▸ Exercise details: Return each line of the listing that has the word "Viewport" in it.

** Opening Data provided block **

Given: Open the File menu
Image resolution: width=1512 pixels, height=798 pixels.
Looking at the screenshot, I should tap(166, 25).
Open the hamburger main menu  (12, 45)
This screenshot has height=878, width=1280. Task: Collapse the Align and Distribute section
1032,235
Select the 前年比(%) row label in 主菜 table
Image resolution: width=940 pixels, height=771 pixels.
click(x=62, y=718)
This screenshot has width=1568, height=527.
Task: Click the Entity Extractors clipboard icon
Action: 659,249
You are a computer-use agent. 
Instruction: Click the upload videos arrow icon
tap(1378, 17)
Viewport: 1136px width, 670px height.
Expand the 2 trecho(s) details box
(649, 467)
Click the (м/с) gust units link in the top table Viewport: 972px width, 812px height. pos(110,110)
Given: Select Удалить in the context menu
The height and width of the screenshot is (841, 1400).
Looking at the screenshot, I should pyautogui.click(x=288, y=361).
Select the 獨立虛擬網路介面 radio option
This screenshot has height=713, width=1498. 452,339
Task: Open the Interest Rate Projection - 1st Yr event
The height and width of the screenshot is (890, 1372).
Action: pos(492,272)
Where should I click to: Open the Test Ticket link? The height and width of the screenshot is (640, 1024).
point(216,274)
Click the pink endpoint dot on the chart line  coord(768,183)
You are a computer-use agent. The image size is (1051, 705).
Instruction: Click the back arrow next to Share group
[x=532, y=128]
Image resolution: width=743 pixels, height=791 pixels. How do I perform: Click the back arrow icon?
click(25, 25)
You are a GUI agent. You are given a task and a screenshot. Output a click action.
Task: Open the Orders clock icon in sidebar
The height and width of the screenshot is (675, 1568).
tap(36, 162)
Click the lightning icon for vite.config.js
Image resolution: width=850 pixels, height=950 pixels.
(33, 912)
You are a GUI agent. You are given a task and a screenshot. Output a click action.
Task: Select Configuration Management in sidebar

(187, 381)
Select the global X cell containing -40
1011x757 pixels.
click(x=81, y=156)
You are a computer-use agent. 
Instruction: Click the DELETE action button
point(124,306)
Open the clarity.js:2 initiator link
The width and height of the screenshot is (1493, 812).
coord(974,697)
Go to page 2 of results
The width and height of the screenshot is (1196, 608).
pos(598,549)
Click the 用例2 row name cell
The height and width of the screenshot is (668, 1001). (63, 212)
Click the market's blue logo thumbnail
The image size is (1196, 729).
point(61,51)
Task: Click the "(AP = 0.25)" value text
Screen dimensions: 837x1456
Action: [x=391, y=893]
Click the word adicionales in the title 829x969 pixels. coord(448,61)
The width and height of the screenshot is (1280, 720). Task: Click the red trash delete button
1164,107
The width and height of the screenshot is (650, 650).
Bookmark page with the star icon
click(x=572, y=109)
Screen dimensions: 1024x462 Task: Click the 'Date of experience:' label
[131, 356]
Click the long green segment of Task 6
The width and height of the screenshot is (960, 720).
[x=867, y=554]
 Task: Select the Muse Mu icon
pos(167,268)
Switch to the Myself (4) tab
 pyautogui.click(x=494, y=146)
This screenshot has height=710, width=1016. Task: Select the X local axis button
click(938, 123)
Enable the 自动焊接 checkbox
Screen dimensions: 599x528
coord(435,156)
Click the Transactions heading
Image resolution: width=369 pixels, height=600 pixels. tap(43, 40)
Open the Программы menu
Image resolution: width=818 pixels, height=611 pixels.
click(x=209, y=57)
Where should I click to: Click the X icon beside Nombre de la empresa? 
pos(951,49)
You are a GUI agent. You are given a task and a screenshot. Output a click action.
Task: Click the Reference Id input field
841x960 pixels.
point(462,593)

** Closing Data provided block **

▸ Exercise output:
Viewport: 1136px width, 670px height.
Click the (м/с) gust units link in the top table Viewport: 972px width, 812px height. pos(110,110)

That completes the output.